Recently, there has been a spate of coverage litigation regarding whether "business email compromise" (BEC) or "social engineering" schemes are covered events under the standard computer fraud rider. And related losses are mounting. According to FBI data, since January 1, 2015, BEC losses in the United States have grown an astonishing 1,300 percent, reaching 22,143 cases with losses totaling over $3 billion.

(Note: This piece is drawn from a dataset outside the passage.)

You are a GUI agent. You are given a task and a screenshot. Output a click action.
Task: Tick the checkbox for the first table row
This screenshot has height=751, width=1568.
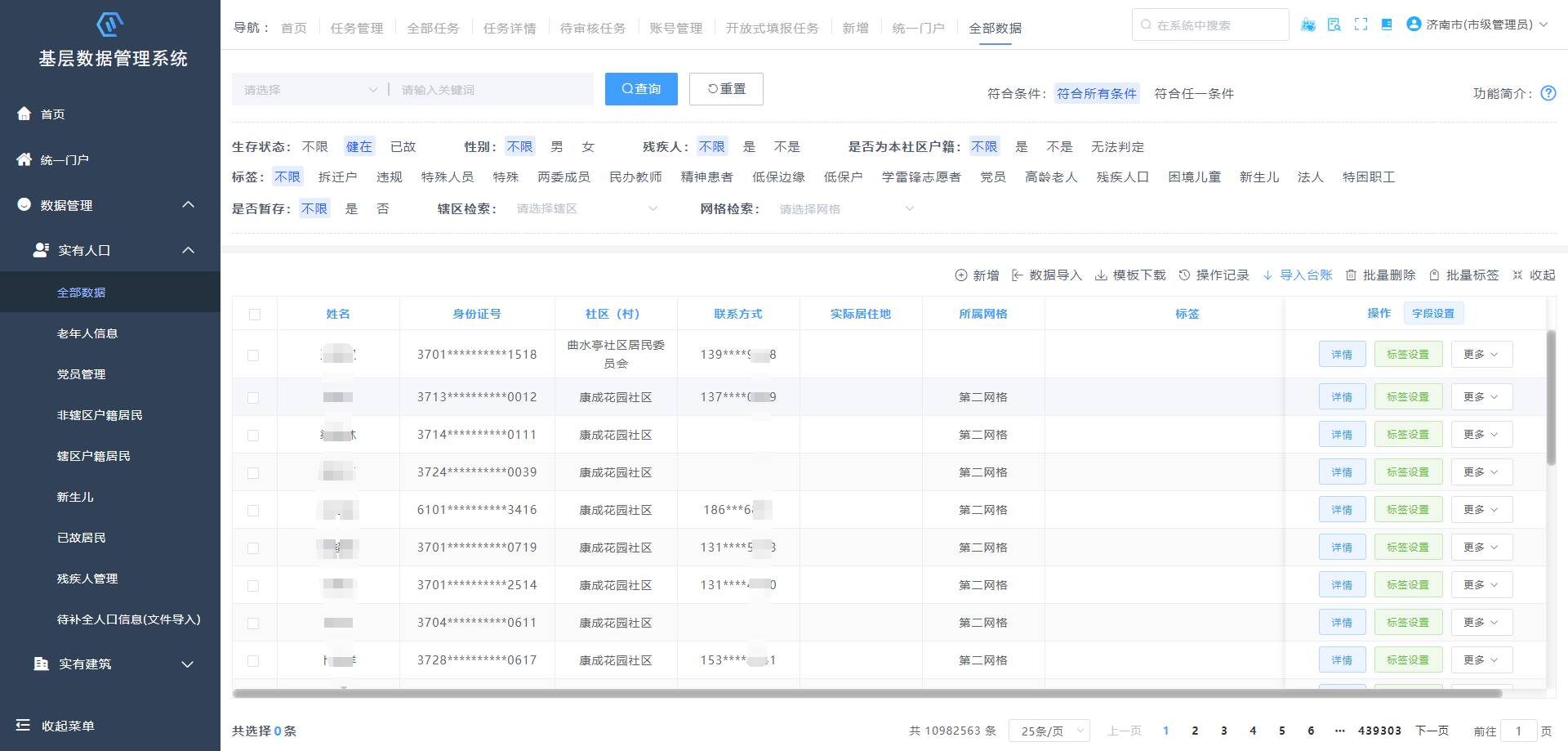coord(253,355)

Courts have struggled with whether these schemes are covered "computer fraud" because they do not rely necessarily on the use of computers, and, even if they do, they do not necessarily entail a fraudulent "alteration" or "change" to a computer system, as would be the case with an ordinary hacking, required for coverage to obtain. Insurers have argued that these schemes are not covered. In Pestmaster Servs., Inc. v. Travelers Cas. & Sur. Co. of Am., Apache Corp. v. Great Am. Ins. Co., and Taylor & Lieberman v. Federal Insurance Company, three circuit courts of appeals decisions appeared to put the issue to rest, siding with insurers in finding these events are not covered.
But the story isn't over. Despite notice of the Pestmaster, Apache and Taylor decisions, in Principle Solutions Group, LLC v. Ironshore Indem., Inc., a Georgia federal court bucked the trend and found coverage for a BEC scheme. The insurer defendant filed a notice of appeal and the case will move to the Eleventh Circuit Court of Appeals. A similar case remains pending in federal court in New York, awaiting decision on the parties' cross-motions for summary judgment.
Thus, the issue remains unsettled. Fidelity policyholders and insurers alike should stay abreast of the shifting coverage landscape, and what it could mean if a policyholder suffers losses from BEC schemes. It is important to discuss coverage and particular concerns like BEC scheme losses before they happen to make sure your company will be protected by the most up-to-date insurance products in this developing sphere.